### Problem statement
Write out the lines below word for word, from the line containing "Screen dimensions: 600x403" through the last line, with both ends included. Leave the pictures out of your answer.

· · · · · · ·

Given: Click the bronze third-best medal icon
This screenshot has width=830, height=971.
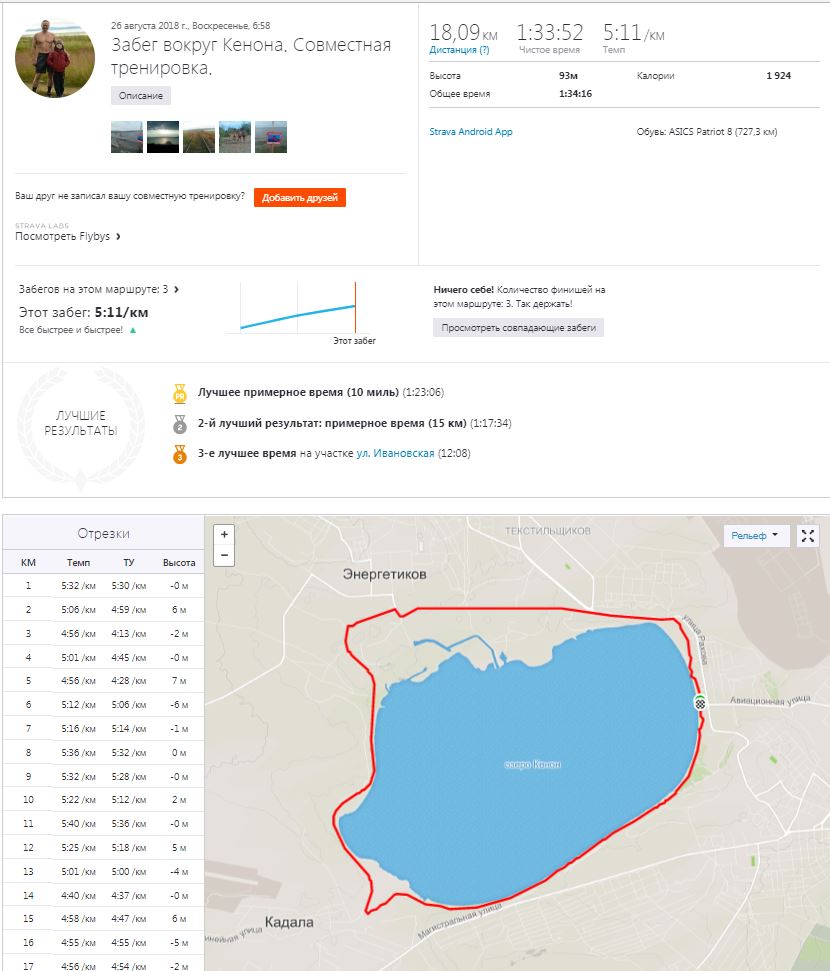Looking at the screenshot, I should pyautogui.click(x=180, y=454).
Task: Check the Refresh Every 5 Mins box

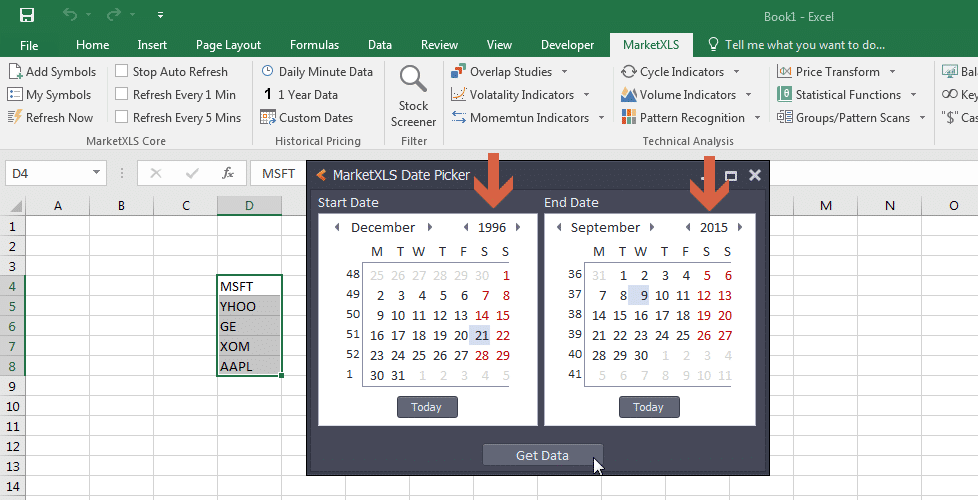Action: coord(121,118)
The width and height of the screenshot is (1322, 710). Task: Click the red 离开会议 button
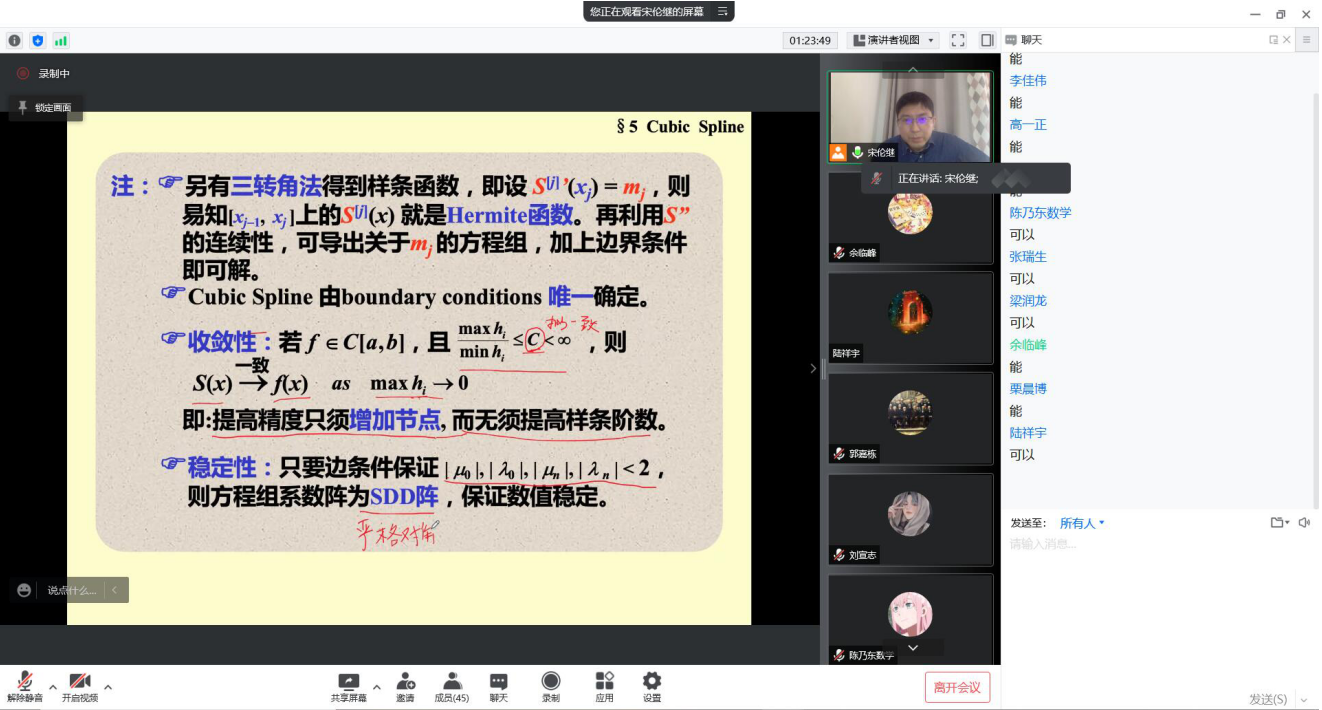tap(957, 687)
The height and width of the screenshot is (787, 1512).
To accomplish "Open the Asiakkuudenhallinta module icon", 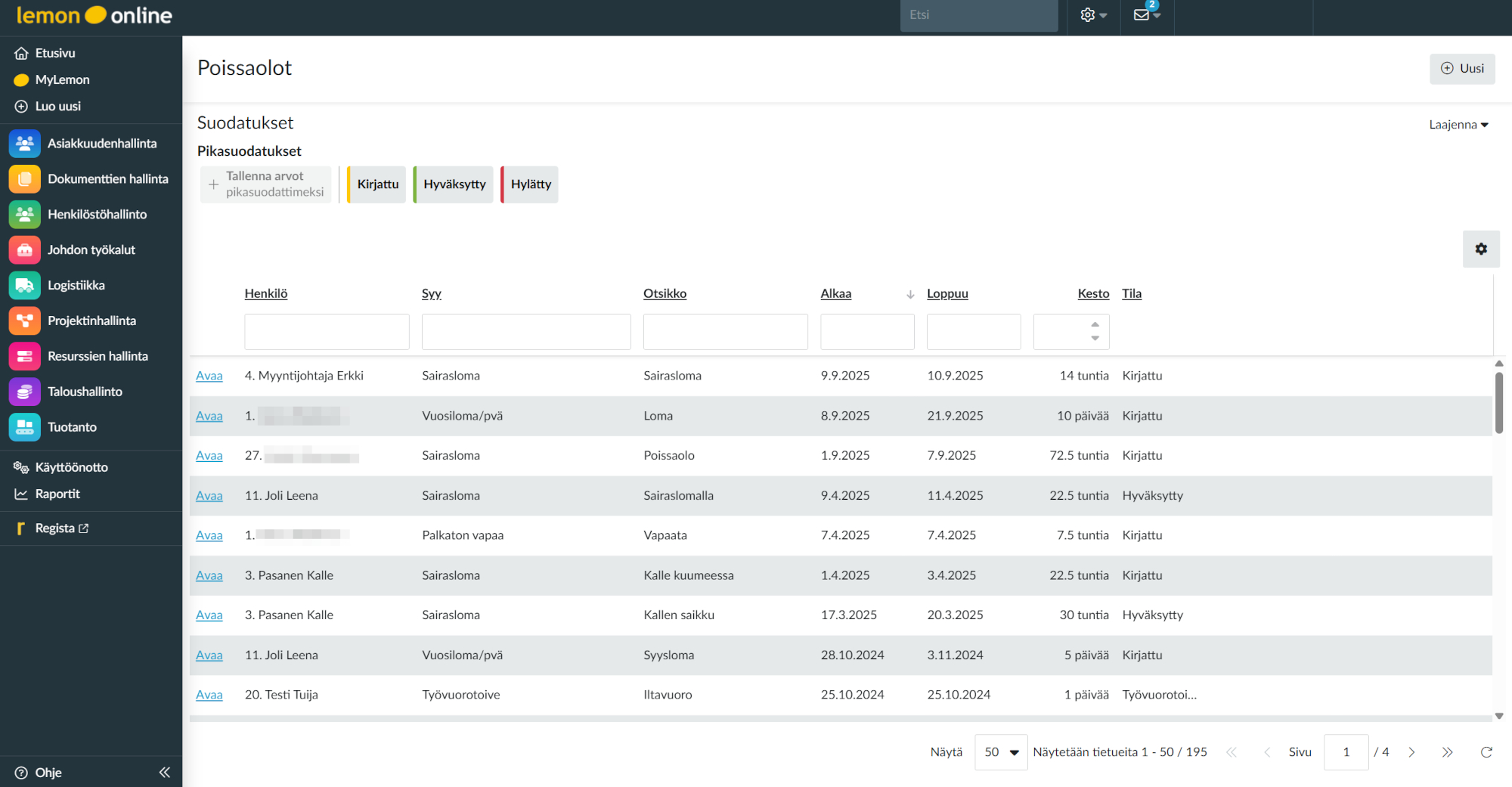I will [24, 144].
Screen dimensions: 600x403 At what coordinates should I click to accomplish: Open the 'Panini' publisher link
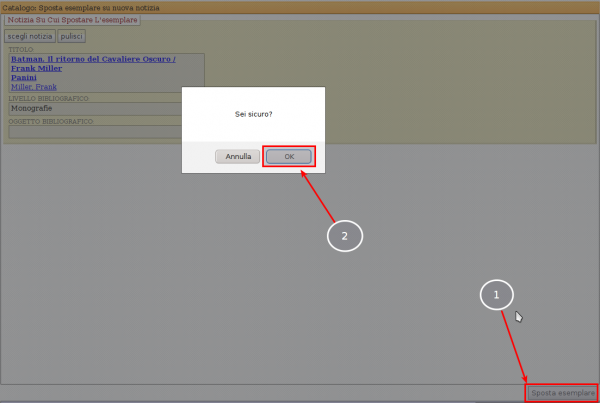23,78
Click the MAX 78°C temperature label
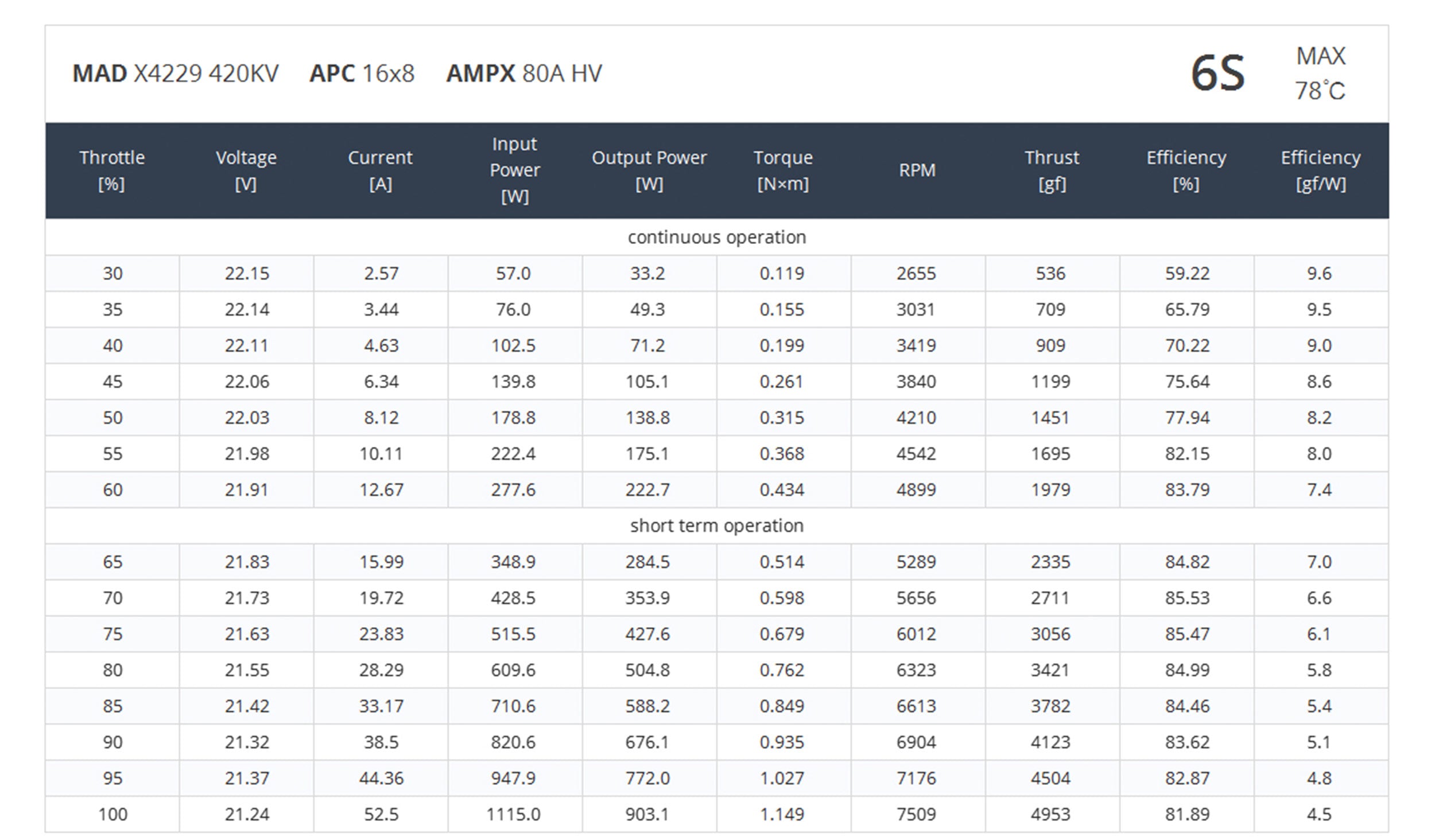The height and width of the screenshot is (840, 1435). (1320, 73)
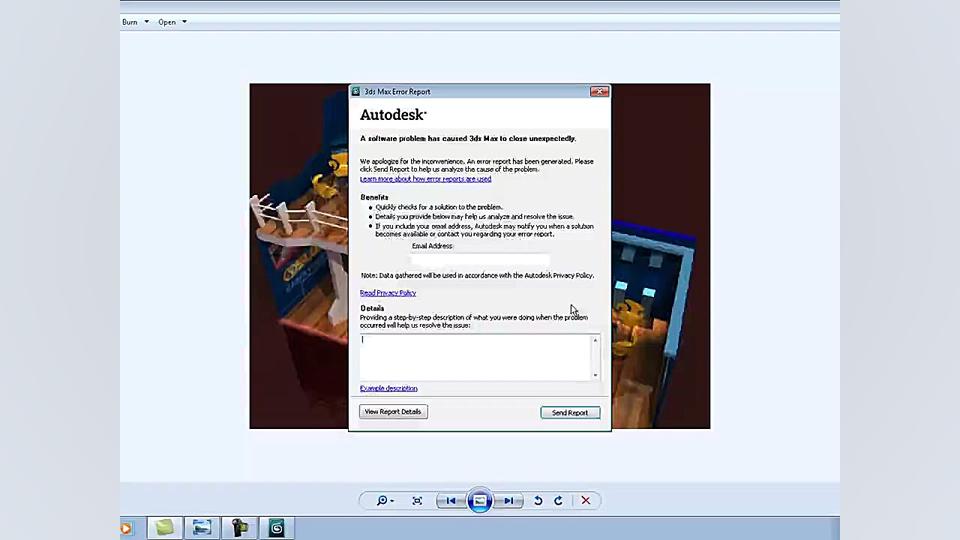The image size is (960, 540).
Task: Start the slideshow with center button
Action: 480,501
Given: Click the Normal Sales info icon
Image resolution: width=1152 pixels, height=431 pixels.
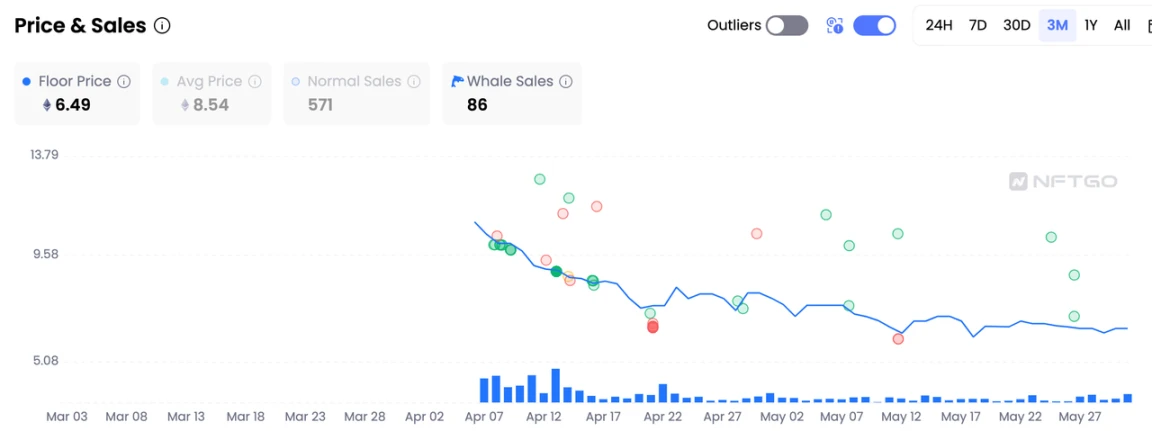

· · · · · · ·

### The reply
Screen dimensions: 600x403 At what coordinates should I click to accomplish: Open the 'Panini' publisher link
23,78
Click the MAX 78°C temperature label
The height and width of the screenshot is (840, 1435). (1320, 73)
The image size is (960, 540).
Task: Start the slideshow with center button
Action: 480,501
Given: Click the Normal Sales info icon
Image resolution: width=1152 pixels, height=431 pixels.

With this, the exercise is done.